Spring in the Tarkine is a wonderful time to connect with its wild animals and their habitats. The button grass plains come to life; rare native orchids flower and other plant life blooms. Bird life is also active with the endangered Orange Bellied Parrot frequenting the Tarkine on their way south to breed. Tasmanian Devil pups emerge from their winter dens seeking nourishment. The quality of light is magic during this time of the year, so those chasing that perfect wilderness image will have plenty of visual material to capture. Walking is comfortable during spring; however the weather can change very quickly, so you must be well prepared and do your research – you can also visit our FAQ page for tips.
Day 1 – Waratah’s wild country
Head to Waratah via the Hellyer Gorge. Stop here for a picnic and enjoy the crisp waters of the Hellyer River, and the enchantment this thickly forested gorge has to offer. When you reach Waratah, perched on the edge of the Tarkine’s eastern plateau, you will sense the vastness of its mountain ranges and valleys. Head to the Tarkine Interpretation Centre & Gallery in the middle of town and familiarise yourself with this precious place. Take a short walk from here to Mount Bischoff and view the mine workings. Search through the designated fossicking area and pick up our own piece of gemstone.
For those with more time and energy head down and explore the abandoned town of Magnet either on foot or on your mountain bike.
Day 2 – Mt Donaldson & the Pieman River
Go south to Corinna and enjoy the atmosphere of this quaint green-friendly village. Book into your eco cabin, put on your walking boots and head to Mt Donaldson. This walk is worth the half day effort, as you will be astounded by the beauty of the rolling Tarkine mountain ranges and vision of the Pieman River stretching out to the coast, particularly at the summit (take your downloaded walking notes and map with you).
After dinner, take a quiet stroll along the banks of the Whyte River. The serenity is only broken by the occasional bird call and trout jumping in the soft evening light.

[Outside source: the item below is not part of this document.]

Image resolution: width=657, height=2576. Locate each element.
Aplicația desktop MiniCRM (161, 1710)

Day 3 – Arthur River coast
Head north to Arthur River and stop at the Longback for a half hour easy walk. Get your bearings from this amazing lookout and see the ancient savannah-like landscape; one of the best views of the Tarkine.
Continue north and arrive at the Edge of the World lookout, where the power of the Tarkine coast is in action. Huge waves have been pounding this coast for millennia. From here you can see Australia Rock at the mouth of the Arthur River being constantly blasted by the waves. Further on you will see Church Rock and the northern coast of the mouth, a great destination for guided night Tasmanian Devil viewing (remember to book early).

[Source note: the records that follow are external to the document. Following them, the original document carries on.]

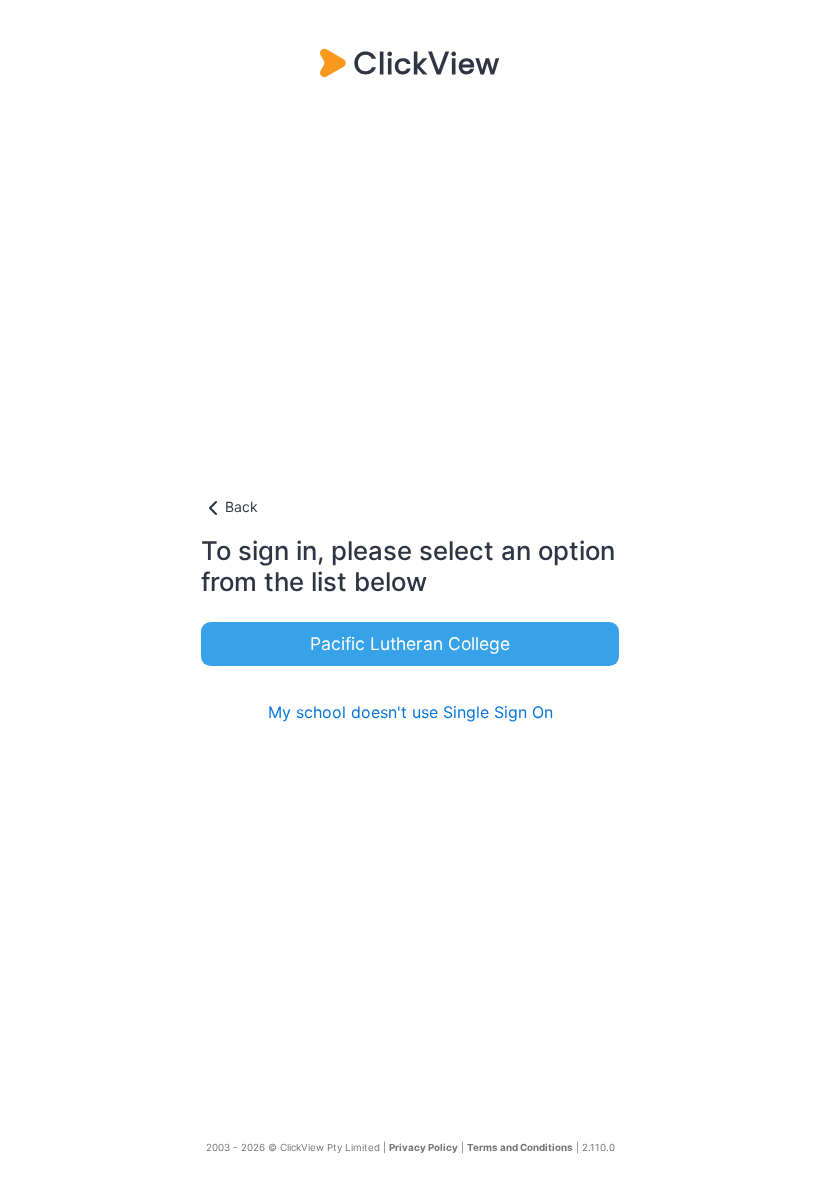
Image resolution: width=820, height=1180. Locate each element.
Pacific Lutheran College (410, 643)
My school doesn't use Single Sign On (410, 712)
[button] (410, 508)
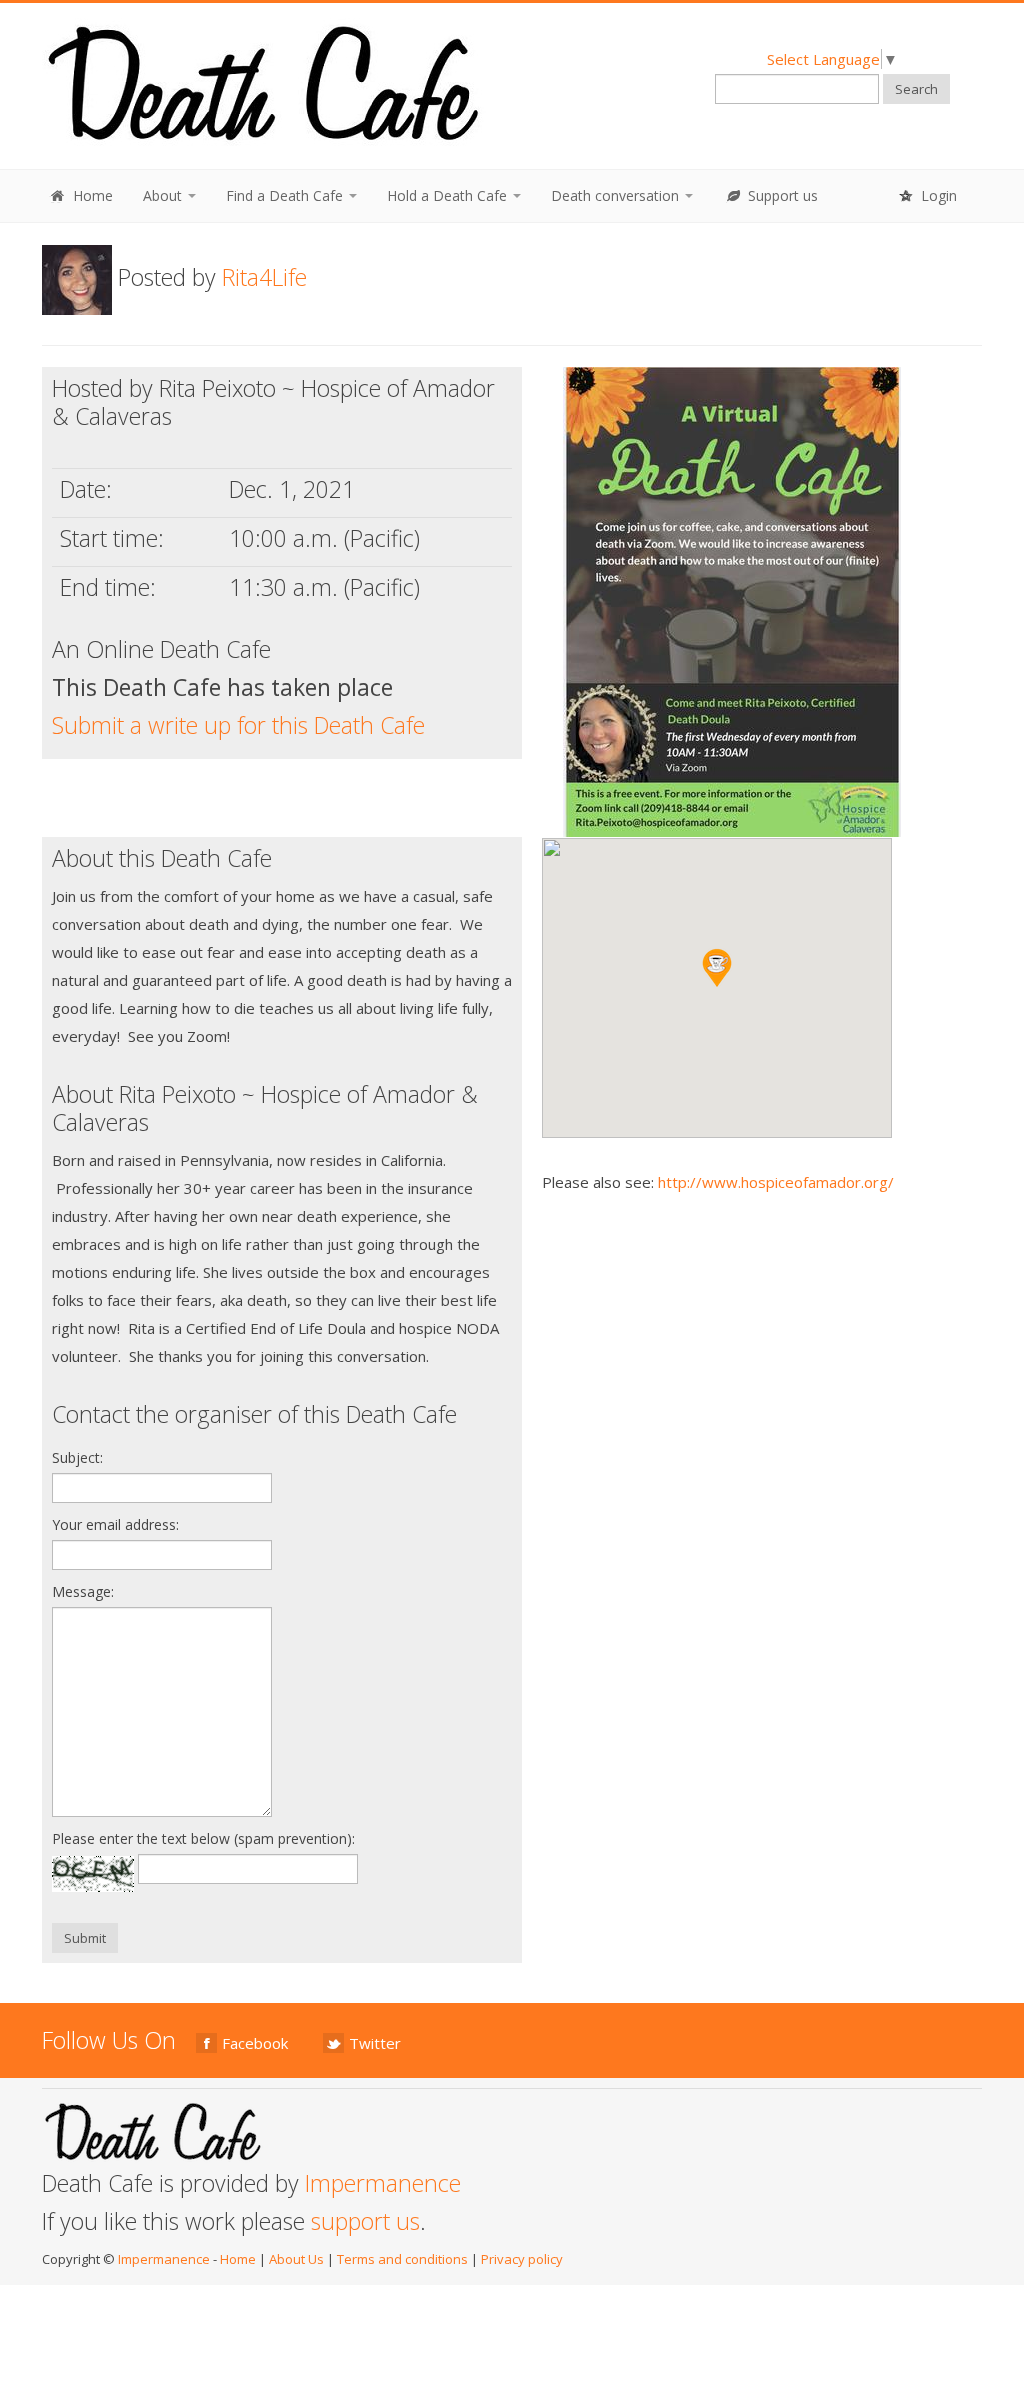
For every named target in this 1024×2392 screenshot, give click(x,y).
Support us (781, 195)
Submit (85, 1938)
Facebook (255, 2043)
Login (937, 195)
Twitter (375, 2043)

Spend the afternoon exploring the coast on either side of the river mouth. You may see our shy shore birds, nesting and forging along the shoreline. This part of the Tarkine is frequented by Wedge Tailed Eagles, often in pairs. The rush of fresh air provides them with plenty of uplift for their graceful cruising.

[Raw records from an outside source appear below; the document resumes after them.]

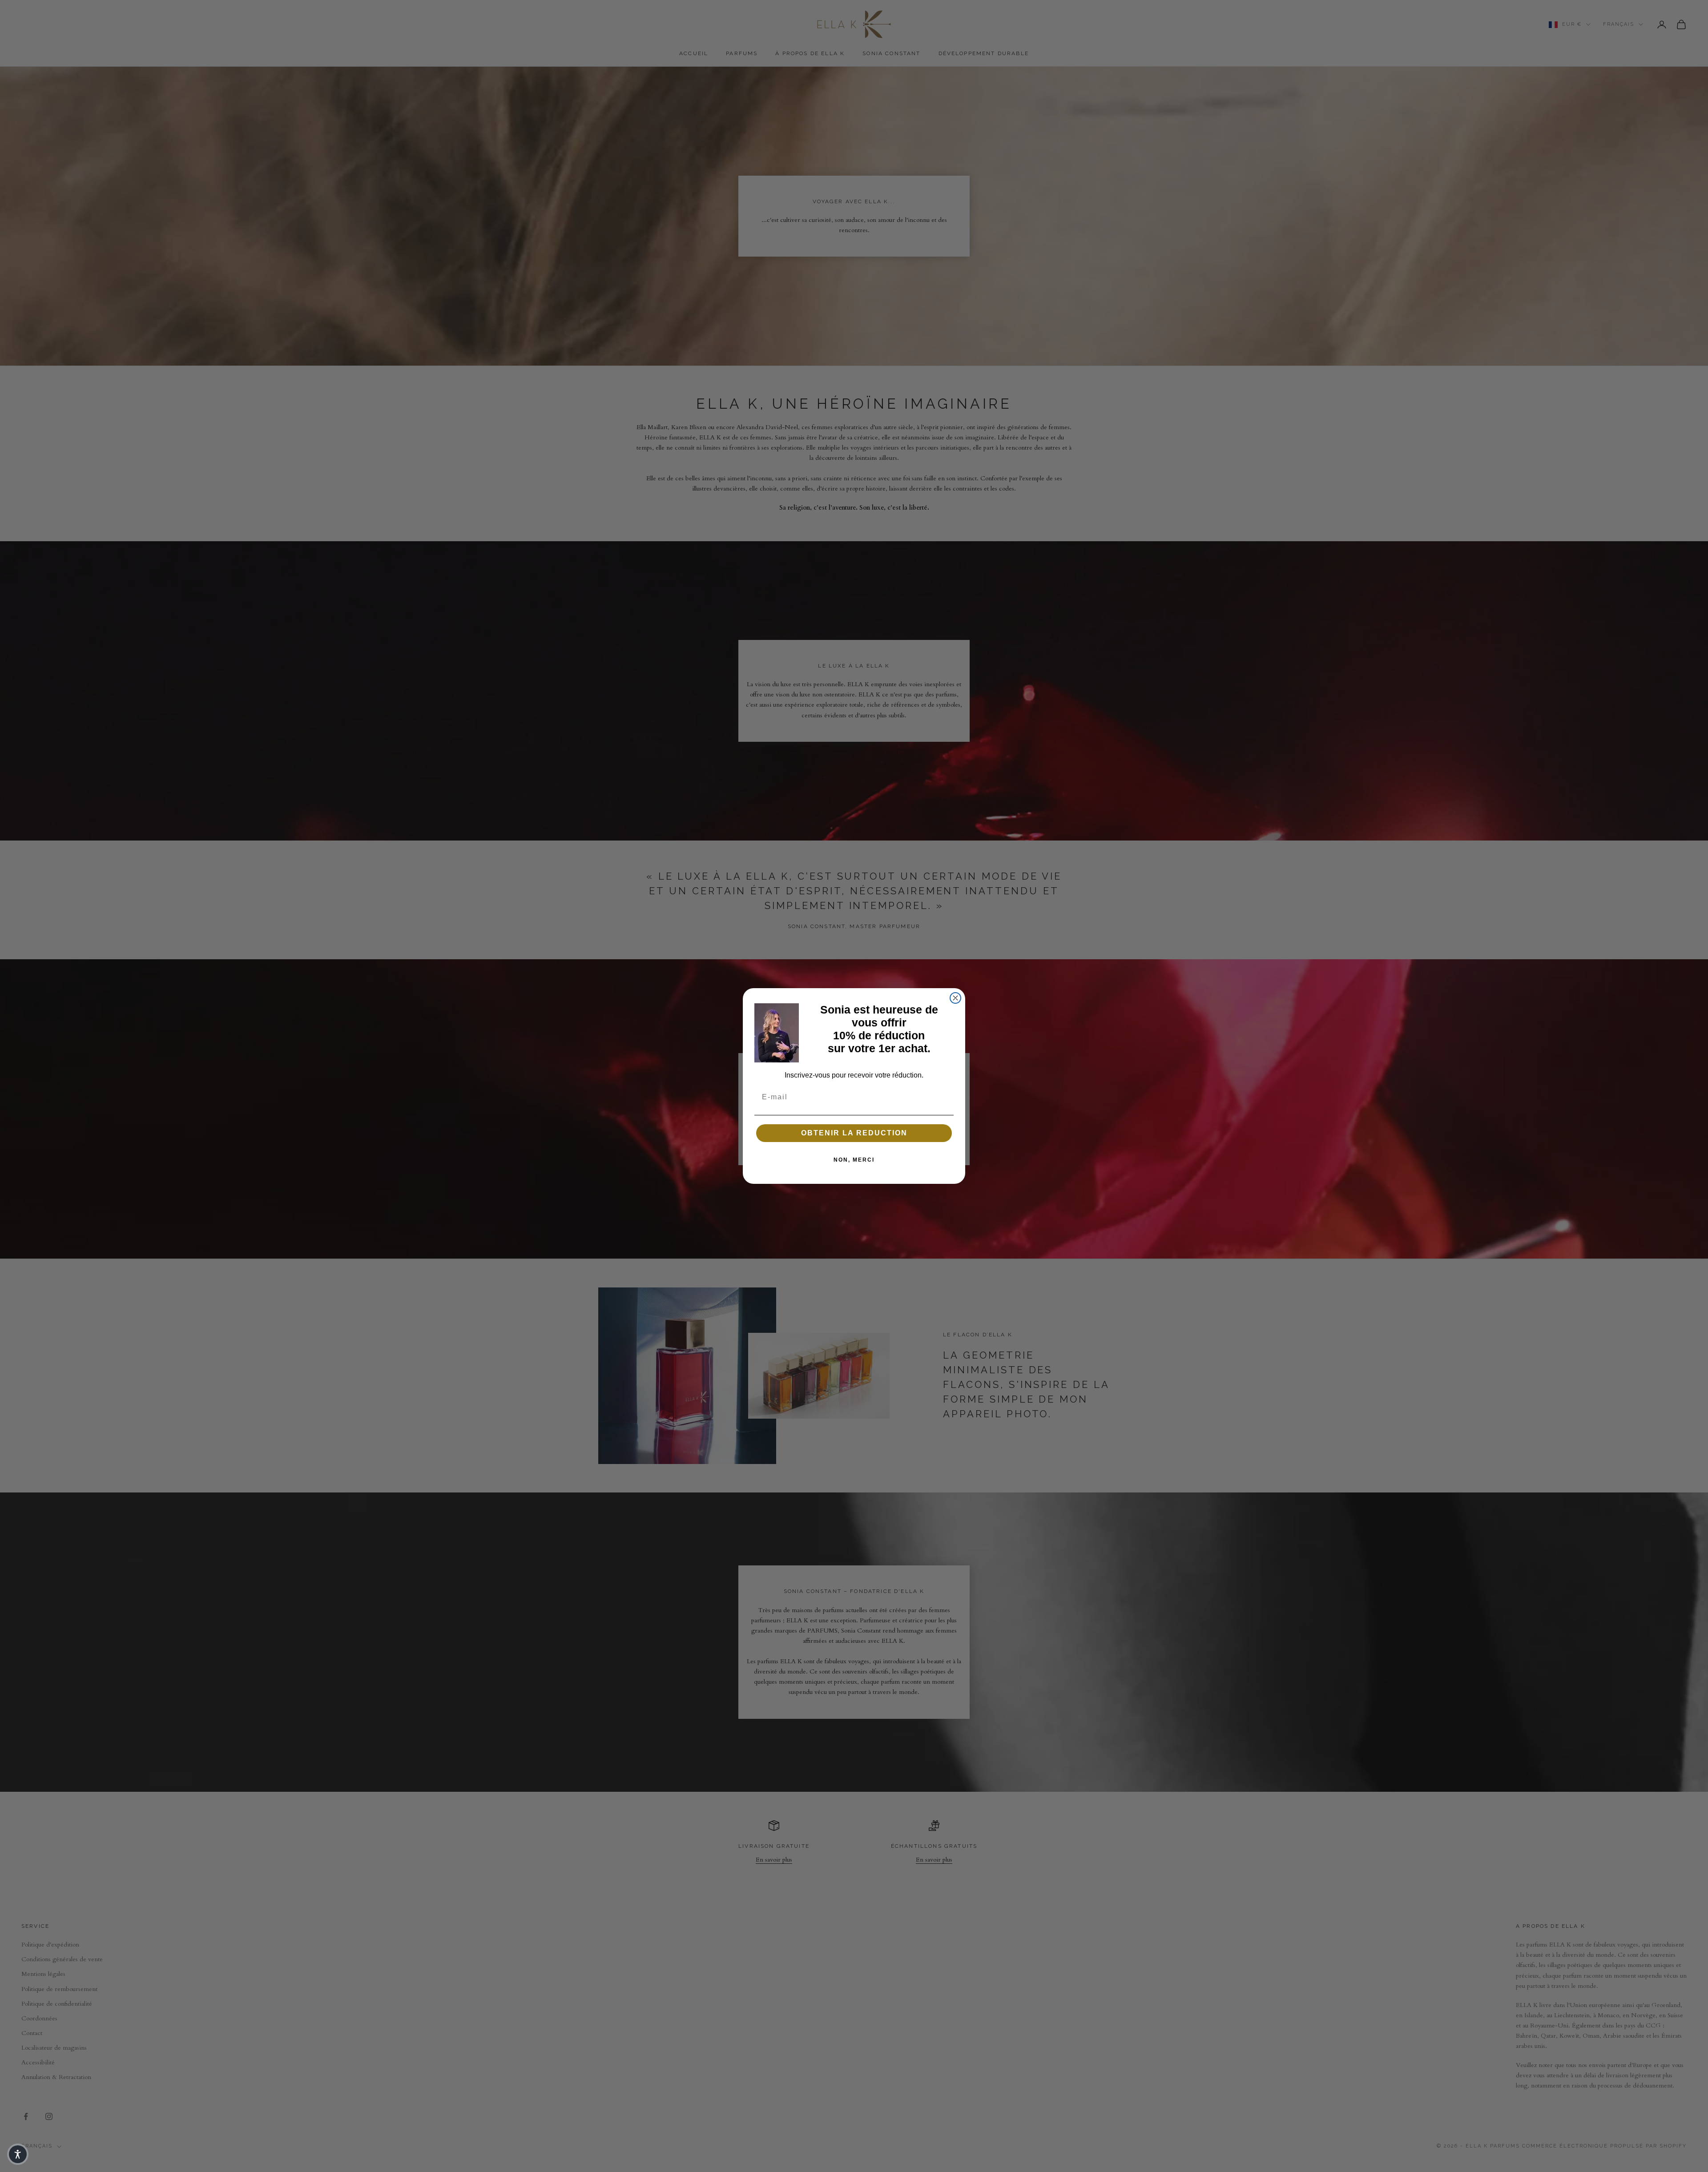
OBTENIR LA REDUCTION (854, 1133)
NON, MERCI (854, 1160)
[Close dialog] (955, 998)
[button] (17, 2154)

Retire to your cosy self-contained accommodation and enjoy watching the sun set over the vast Southern Ocean.
Day 4 – Church Rock
There is a lovely walk north of the river along the coast to Church Rock or further on to the Bluff Hill Point lighthouse (see the downloadable map and notes). Beginning at first light may reward you with a glimpse of wallabies, wombats, and even a Tasmanian Devil. The ancient rocky outcrops will astound you with their beauty and majesty – a photographer’s delight.
Day 5 – Home
If you have the time, stay another day and take an Arthur River cruise, where you will be shown the river and the rainforest by your experienced guides.